Nadia Bolz-Weber speaking on campus for 500th anniversary of the Reformation

Nadia Bolz-Weber. Photo courtesy of Concordia College.

On Thursday, Nov. 2, Nadia Bolz-Weber will speak at a public event on Concordia’s campus hosted by the Forum on Faith and Life.

Bolz-Weber is the New York Times best-selling author of two memoirs, “Pastrix: the Cranky, Beautiful Faith of a Sinner & Saint,” and “Accidental Saints: Finding God in All the Wrong People.” She is also a pastor with the Evangelical Lutheran Church in America and founder of the House for All Sinners and Saints congregation in Denver, Colorado. She will be speaking twice on Thursday, first at 9:50 am in Chapel, and later at a public lecture in the Centrum at 7:00 pm.

“Nadia brings her whole, authentic self to her audience. Regardless of one’s faith background, witnessing Nadia embrace her flaws will be powerful,” said Leslie Bellwood, the administrative assistant and event planner for the Forum on Faith and Life.

According to Dr. Jacqueline Busse, director of the Forum on Faith and Life, Bolz-Weber’s visit was scheduled to align with the 500th anniversary of the Reformation, which falls on Oct. 31, 2017.

“Nadia is well-known and well-respected for being a major reformer in ministry today,” Bussie said.

Prior to writing two bestselling memoirs and starting her own church, Bussie said that Bolz-Weber was a stand-up comedian, attributing to her atypical nature as a pastor.

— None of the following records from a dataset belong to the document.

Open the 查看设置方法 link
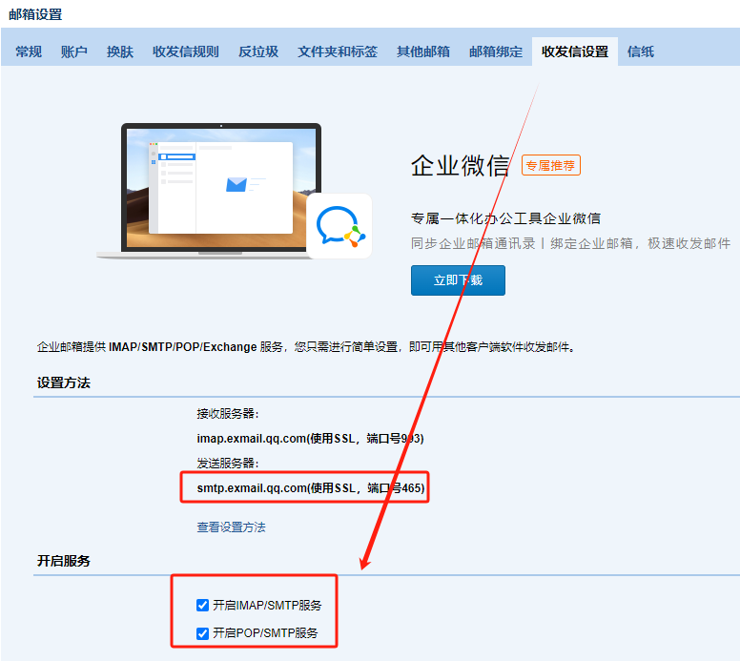Screen dimensions: 740x661 click(x=232, y=527)
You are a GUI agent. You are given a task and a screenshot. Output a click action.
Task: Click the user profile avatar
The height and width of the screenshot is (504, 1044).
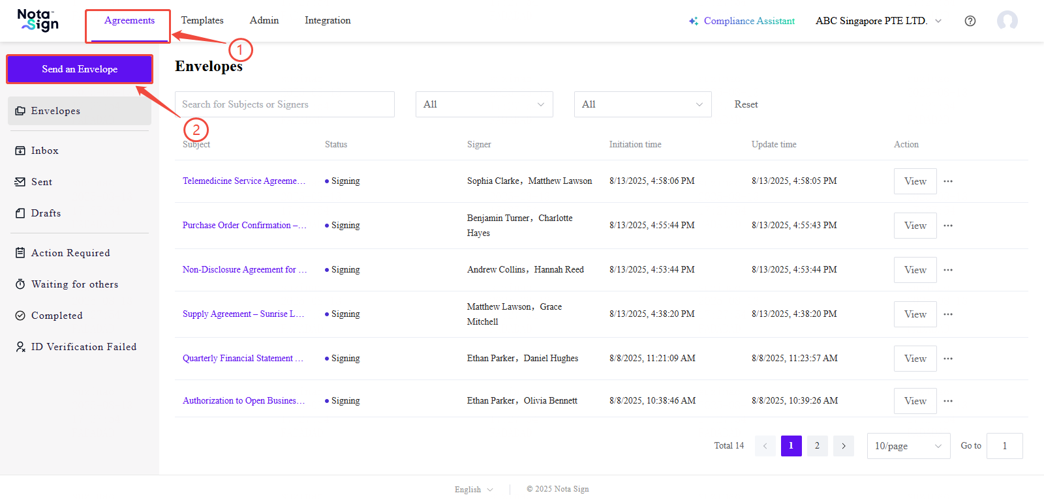(1007, 21)
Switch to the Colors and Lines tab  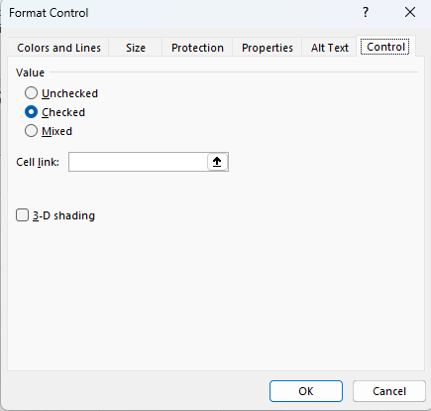pyautogui.click(x=58, y=48)
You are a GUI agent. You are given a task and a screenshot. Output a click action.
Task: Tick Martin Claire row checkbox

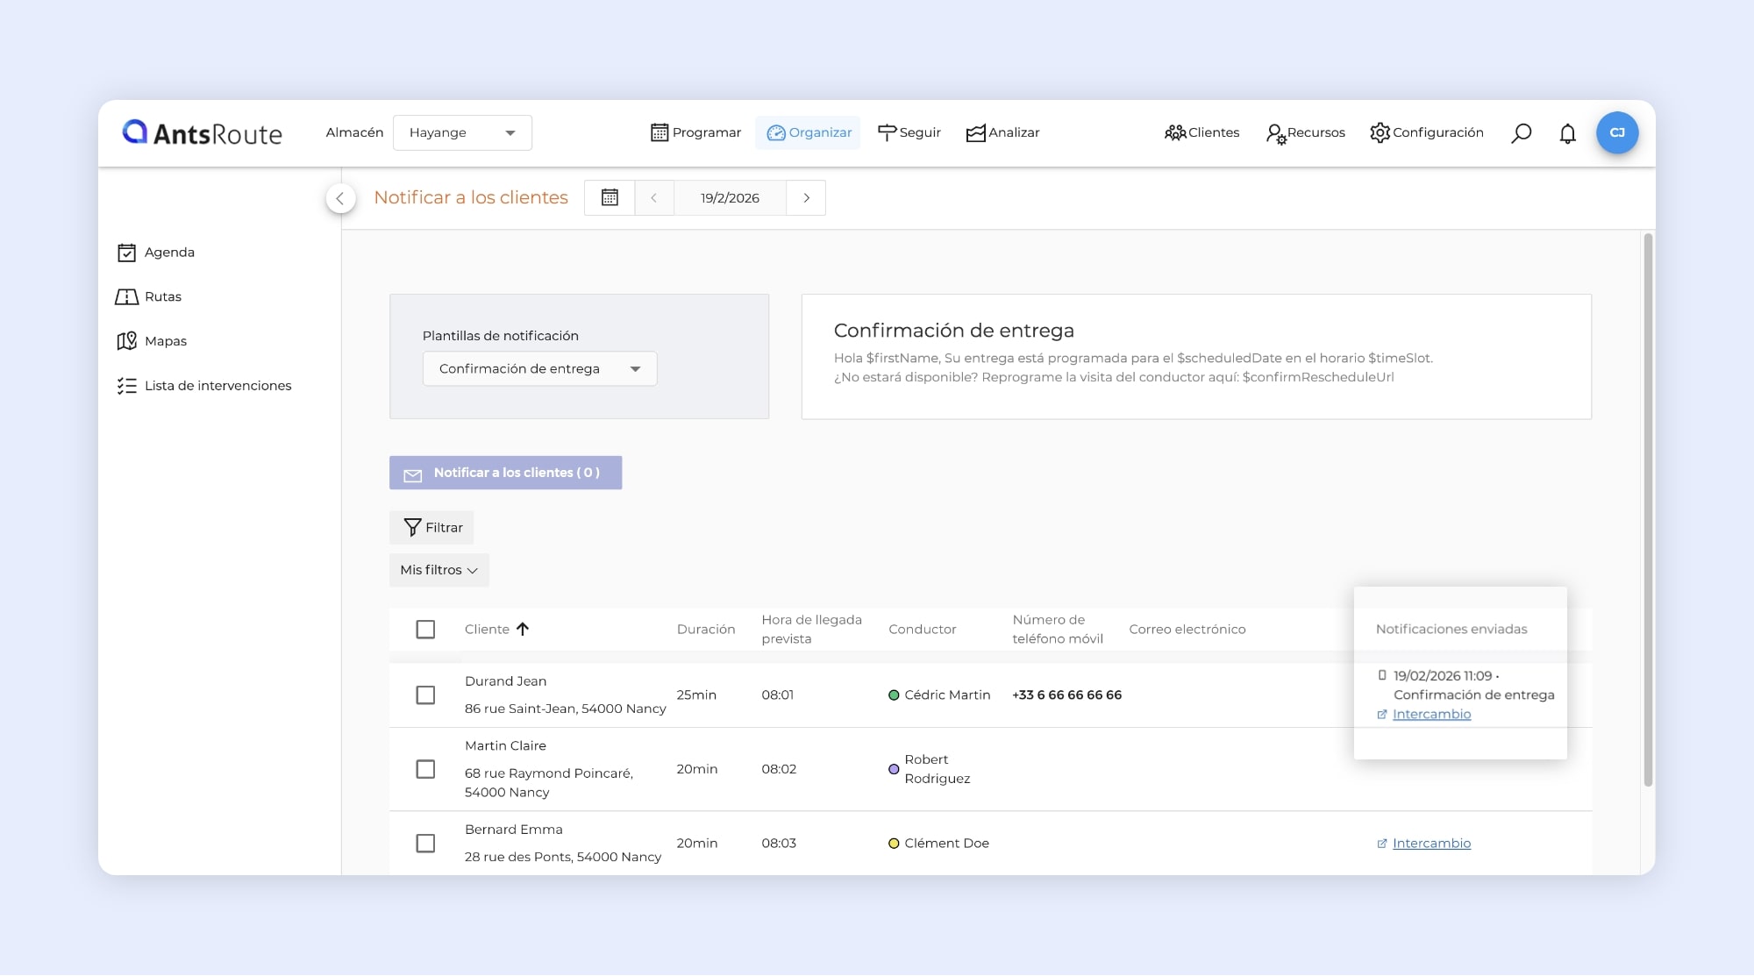[x=425, y=769]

“It shows. Nadia is funny, genuine, and inspiring,” Bussie said.

Bolz-Weber is highly praised by many publications and has been featured on National Public Radio’s Morning Edition, CNN, the Washington Post, the Daily Beast, and The Atlantic.

“[Bolz-Weber] is a tatted-up, foul-mouthed champion to people sick of being belittled as not Christian enough for the right or too Jesus-y for the left,” a review in the Washington Post said.

Bellwood said that Bolz-Weber challenges her audience to “truly live out the phrase ‘All Are Welcome,” which is reflected in the fact that nearly half of the House for All Sinners and Saints attendees are members of the LGBT community.

In an interview with NPR, Bolz-Weber said, “Some churches might have a hard time welcoming junkies and drag queens. We’re fine with that.”

Not only is Bussie excited about bringing Bolz-Weber to campus, but she knows her students are as well.

“A lot of my students love reading Nadia’s books and many of them also listen to her podcasts; I am so excited for those students to finally get to meet her in person,” Bussie said. “Students keep saying how super excited they are to have the chance to talk to Nadia about her faith, her journey, and her calling as a writer.”

Other students around campus are excited for Bolz-Weber’s arrival as well.

“I really enjoy her life story and it just stuck with me. Also, she was the first pastor that I came across who didn’t fit the pastor stereotype. She continues to challenge that stereotype and I’m so thrilled to hear her speak again,” said senior biology major Taylor Smith, who has one of Bolz-Weber’s books and has seen her speak once before.

Bussie said that Bolz-Weber reminds her audience about diversity’s gift.

“Students, faculty, staff and community members alike are going to learn a lot from her wisdom and experience,” Bussie said. “Nadia has a beautiful gift for taking theological truths and breaking them down into language everyone can understand and relate to.”